Кит пусто на нее посмотрел.

– Это была шутка, уголек. Подожди здесь.

В кухне на заднем дворе в полупустых чашках чая росла плесень; немногие оставшиеся овощи сморщились и проросли. Поднявшись по главной лестнице, она вошла в пустую общую комнату; спальные мешки и кровати из пены, которые обычно были свалены в углу, исчезли. На третьем этаже двери всех спален, кроме ее, оказались заперты. На стук никто не отзывался. Она проверила освещение: оно все еще работало.

Она спустилась в холл. Дала Киту полупустую пачку фасоли. – Это все, что здесь есть.
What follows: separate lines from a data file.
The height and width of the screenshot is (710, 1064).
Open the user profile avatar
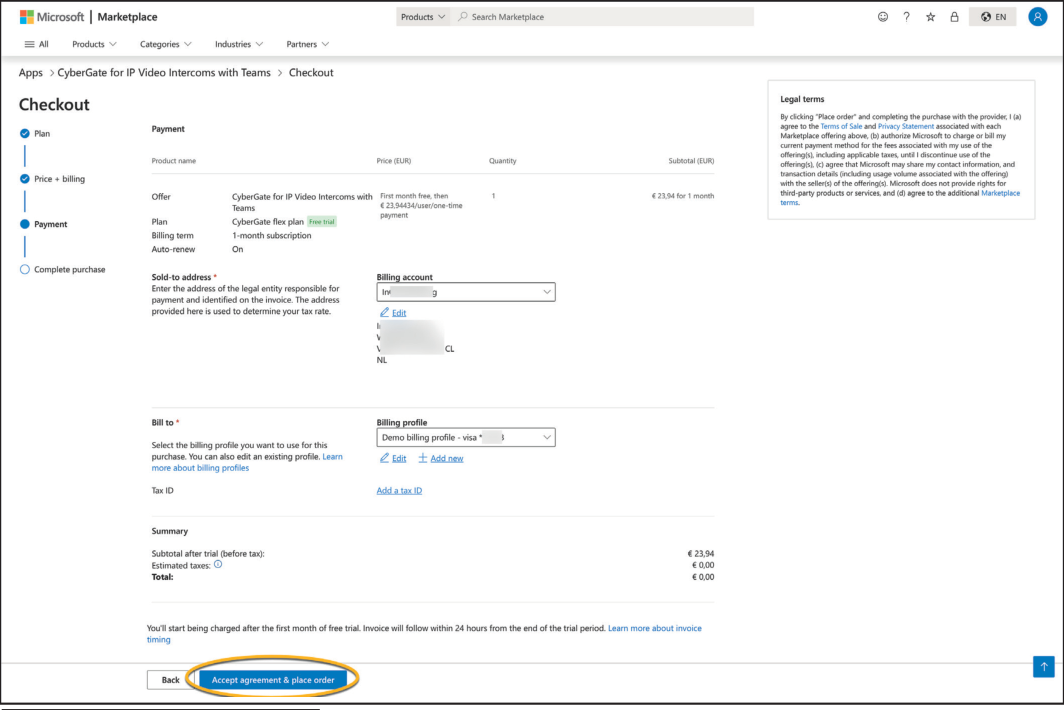[x=1037, y=17]
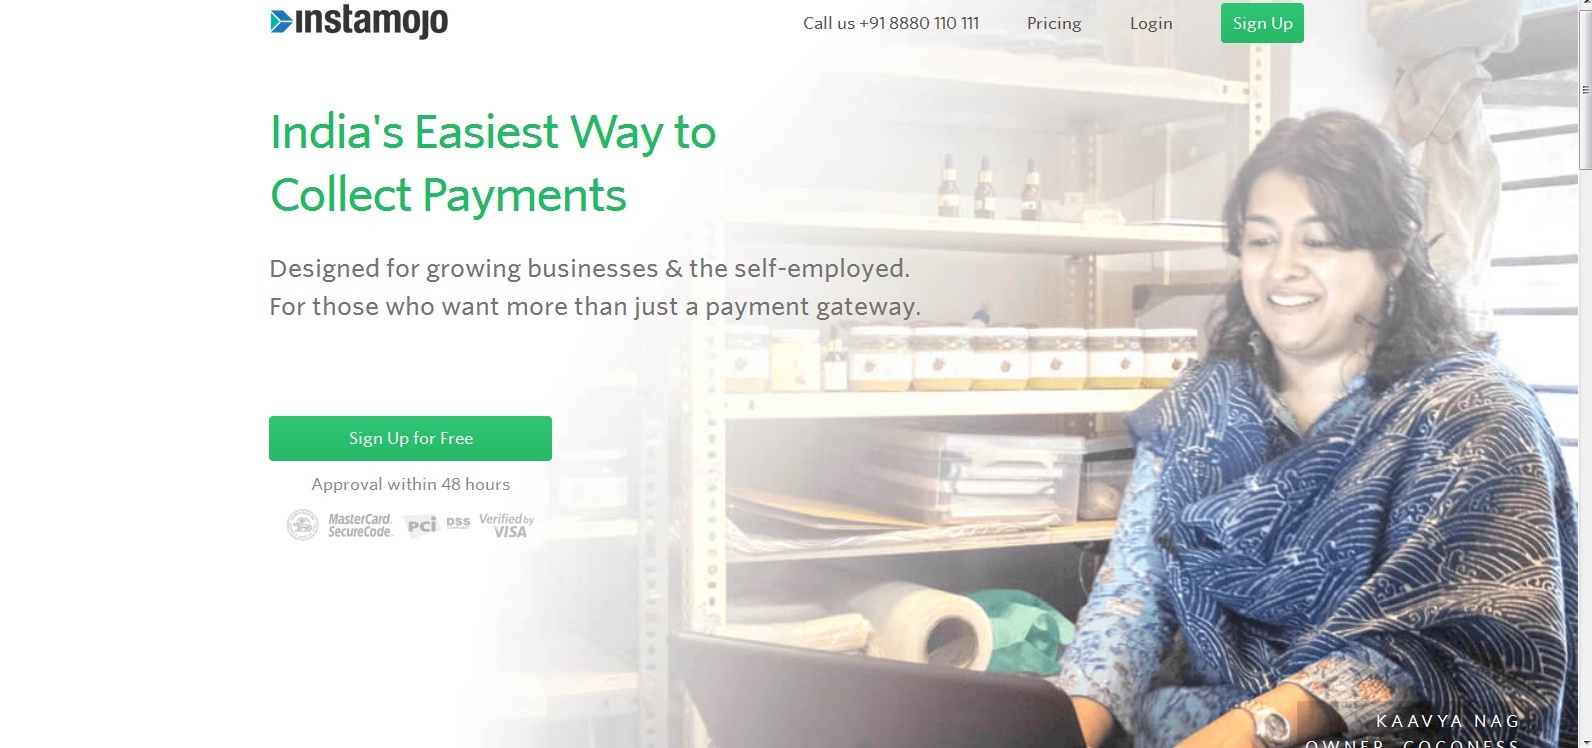The height and width of the screenshot is (748, 1592).
Task: Click the scrollbar up arrow
Action: click(x=1585, y=2)
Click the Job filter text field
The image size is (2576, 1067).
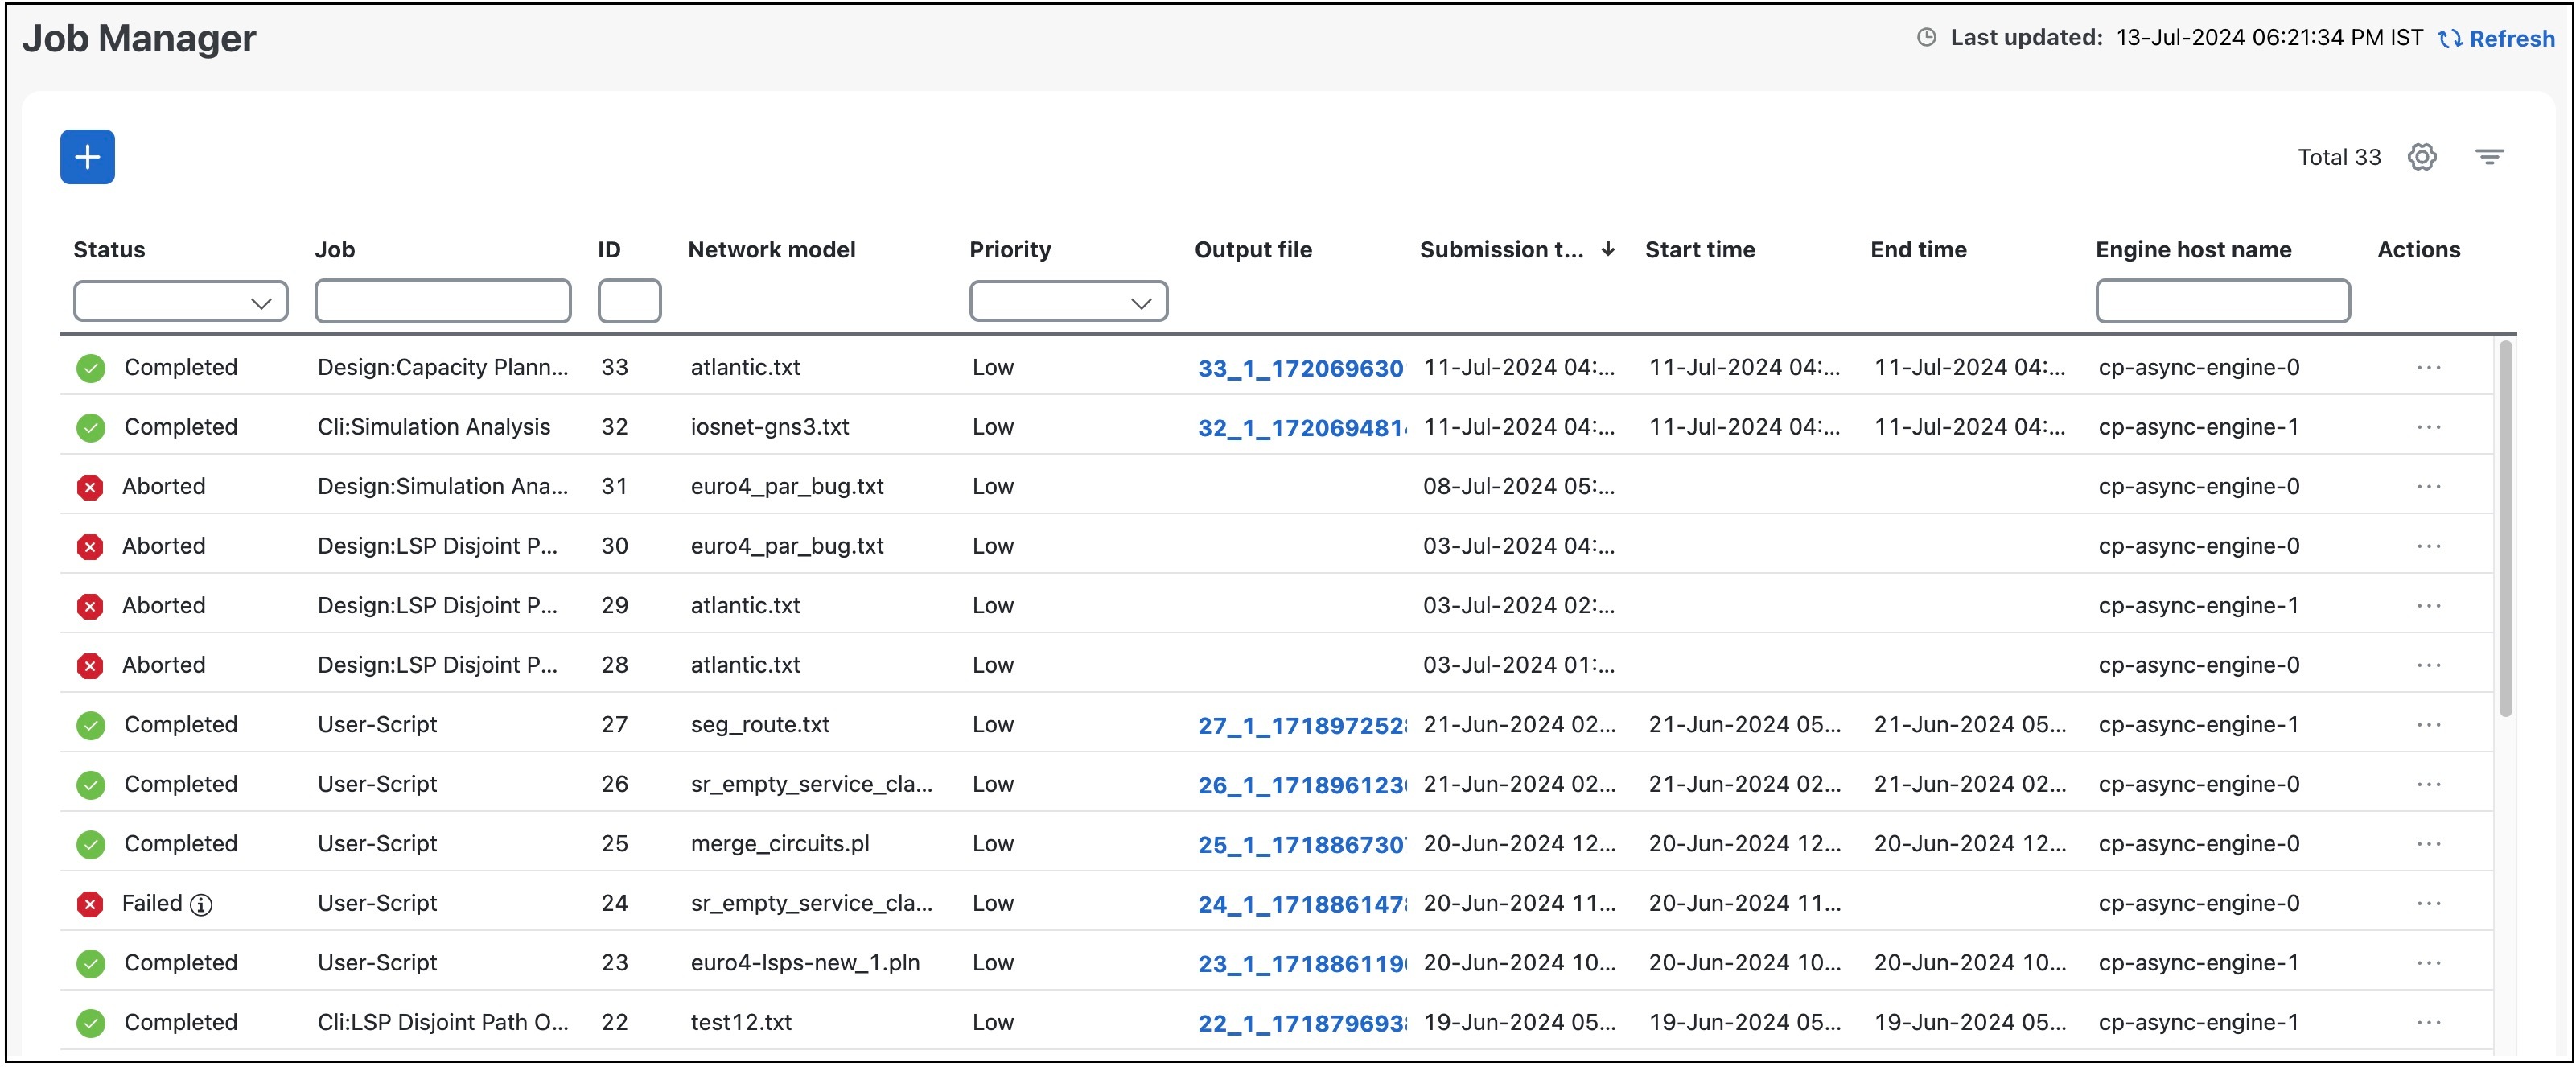coord(443,301)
Освободив руки, она прижала их к бедрам и на мгновение задумалась.

– Ситуация странная.

Коммуну «Уэрхауз» еще никогда так не бросали. Люди приходили и уходили постоянно. Не только восемь ключевых участников, но и их друзья и друзья друзей. Только на прошлой неделе несколько путешественников из Нидерландов, дальних знакомых бойфренда Евы, пришли без предупреждения и четыре ночи проспали на полу общей комнаты. У этой политики открытых дверей были свои трудности. «Уэрхауз» привлекал таких людей, которым в обществе было нелегко, – творческих, ярких и веселых, но со своими особенностями. Уходя из центра на периферию, они приобретали чувствительность к правилам и скепсис к программам; как следствие, ими было сложно управлять. Вскоре после того, как Ева стала маоисткой – точную дату определять бессмысленно, но Айрис подсчитала, что обращение Евы завершилось к зиме шестьдесят шестого, – был принят манифест о привлечении в коммуну людей, хотя бы минимально разбиравшихся в политике. Впрочем, осуществить это требование оказалось невозможно, и в реальности людей принимали, если они соглашались ненавидеть капитализм, империализм и в первую очередь Америку. Это работало и в обратную сторону: как бы ни ощущал себя каждый на индивидуальном уровне, в группе он был в безопасности; его утешало осознание того, что рядом всегда найдется кто-то ему сочувствующий. Ценой этого была необходимость периодически погружаться в «Цитаты» Мао, но большинство готовы были ее уплатить. На самом деле, чтобы сохранить мир, следовало просто найти правильный баланс.